In this study, the ATP synthase of Ignicoccus hospitalis was purified, characterized and structurally compared to the respective enzymes of the other Ignicoccus species to shed light on energy conservation in this unique group of Archaea. The crenarchaeal genus Ignicoccus comprises three described species: I. hospitalis and I. islandicus from hot marine sediments near Iceland and I. pacificus from a hydrothermal vent system in the Pacific Ocean. This genus is unique among all Archaea due to the unusual cell envelope consisting of two membranes that enclose a large intermembrane compartment (IMC). I. hospitalis is the best studied member of this genus, mainly for being the only known host for the potentially parasitic archaeon Nanoarchaeum equitans . I. hospitalis grows chemolithoautotrophically, and its sole energy yielding reaction is the reduction of elemental sulfur with molecular hydrogen, forming large amounts of hydrogen sulfide. This reaction generates an electro-chemical gradient, which is used by the ATP synthase, located in the outer cellular membrane, to generate ATP inside the IMC. The genome of I. hospitalis encodes for nine subunits of an A-type ATP synthase, which we could identify in the purified complex.

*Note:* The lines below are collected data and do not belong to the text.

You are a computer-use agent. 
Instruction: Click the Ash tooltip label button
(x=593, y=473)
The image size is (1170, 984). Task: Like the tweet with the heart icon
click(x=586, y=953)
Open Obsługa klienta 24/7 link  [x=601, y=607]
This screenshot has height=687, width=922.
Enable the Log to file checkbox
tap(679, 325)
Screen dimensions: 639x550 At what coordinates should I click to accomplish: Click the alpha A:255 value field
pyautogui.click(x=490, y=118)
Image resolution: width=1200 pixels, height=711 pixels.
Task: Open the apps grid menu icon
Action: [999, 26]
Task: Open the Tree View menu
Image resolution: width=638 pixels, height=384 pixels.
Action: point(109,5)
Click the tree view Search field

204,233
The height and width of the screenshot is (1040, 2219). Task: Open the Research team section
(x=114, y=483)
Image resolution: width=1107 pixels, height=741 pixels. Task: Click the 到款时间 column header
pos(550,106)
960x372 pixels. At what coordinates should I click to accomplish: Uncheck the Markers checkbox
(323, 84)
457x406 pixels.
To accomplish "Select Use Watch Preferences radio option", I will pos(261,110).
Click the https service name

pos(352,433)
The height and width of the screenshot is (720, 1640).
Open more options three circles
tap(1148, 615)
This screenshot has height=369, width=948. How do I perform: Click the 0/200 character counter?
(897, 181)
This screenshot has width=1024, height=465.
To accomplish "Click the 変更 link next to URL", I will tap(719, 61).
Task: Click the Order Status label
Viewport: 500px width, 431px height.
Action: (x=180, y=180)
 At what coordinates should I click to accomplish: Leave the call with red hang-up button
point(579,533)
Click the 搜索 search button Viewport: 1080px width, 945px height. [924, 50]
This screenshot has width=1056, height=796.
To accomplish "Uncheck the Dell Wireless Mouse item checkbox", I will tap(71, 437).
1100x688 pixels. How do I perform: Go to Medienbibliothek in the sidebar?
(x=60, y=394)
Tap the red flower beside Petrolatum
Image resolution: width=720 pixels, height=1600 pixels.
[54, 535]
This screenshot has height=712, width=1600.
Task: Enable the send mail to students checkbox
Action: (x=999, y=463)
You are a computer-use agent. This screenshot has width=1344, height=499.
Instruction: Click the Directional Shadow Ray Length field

Although the maximal in vitro activity of the I. hospitalis enzyme was measured around pH 6, the optimal stability of the A 1 A O complex seems to be at pH 9. Interestingly, the soluble A 1 subcomplexes of the different Ignicoccus species exhibit significant differences in their apparent molecular masses in native electrophoresis, although their behavior in gel filtration and mass spectrometry chromatography is very similar. IMPORTANCE The Crenarchaeota represent one of the major phyla within the domain of the Archaea. This study describes the successful purification of a crenarchaeal ATP synthase. So far, all information about A-type ATP synthases stem from euryarchaeal enzymes. The fact that it has not been possible to purify this enzyme complex from a member of the Crenarchaeota until now, points towards significant differences in their stability, possibly caused by structural alterations. Furthermore, the study subject I. hospitalis has a particular importance among the Crenarchaeota, since it is the only known host of N. equitans . The energy metabolism in this system is still poorly comprehended and our results can help understand the unique relationship between these two microbes.